Warning: these methods raise StopIteration when called
at the end of the stream. Unless caught, this may silently break an
iteration.
Each of these methods may optionally write the packed data it reads to a callback function:
from io import BytesIO
def distribute(unpacker, get_worker):
nelems = unpacker.read_map_header()
for i in range(nelems):
# Select a worker for the given key
key = unpacker.unpack()
worker = get_worker(key)
# Send the value as a packed message to worker
bytestream = BytesIO()
unpacker.skip(bytestream.write)
worker.send(bytestream.getvalue())
INSTALL
You can use pip or easy_install to install
msgpack:
$ easy_install msgpack-python
or
$ pip install msgpack-python
Windows
msgpack provides some binary distribution for Windows. You can install msgpack without compiler with them.
When you can't use binary distribution, you need to install Visual Studio or Windows SDK on Windows. (NOTE: Visual C++ Express 2010 doesn't support amd64. Windows SDK is recommanded way to build amd64 msgpack without any fee.)
PERFORMANCE NOTE
GC
CPython's GC starts when growing allocated object. This means
unpacking may cause useless GC. You can use gc.disable()

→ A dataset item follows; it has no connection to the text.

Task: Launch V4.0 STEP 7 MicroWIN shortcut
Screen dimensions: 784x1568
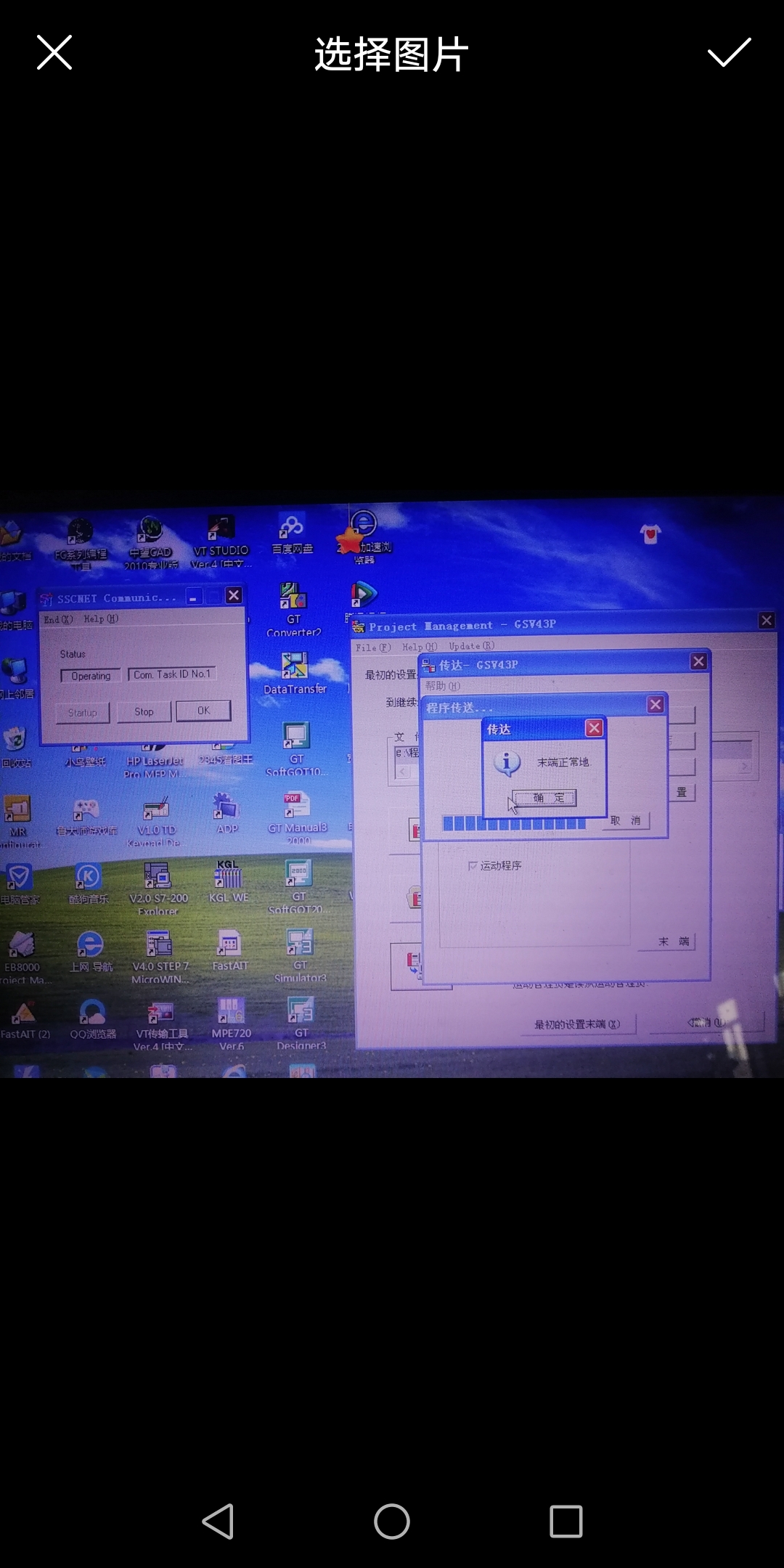Action: pos(159,945)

when unpacking large message.
use_list
List is the default sequence type of Python. But tuple is lighter
than list. You can use use_list=False while unpacking when
performance is important.
Python's dict can't use list as key and MessagePack allows array for
key of mapping. use_list=False allows unpacking such
message. Another way to unpacking such object is using
object_pairs_hook.
TEST
MessagePack uses nosetest for testing. Run test with following command:
$ nosetests test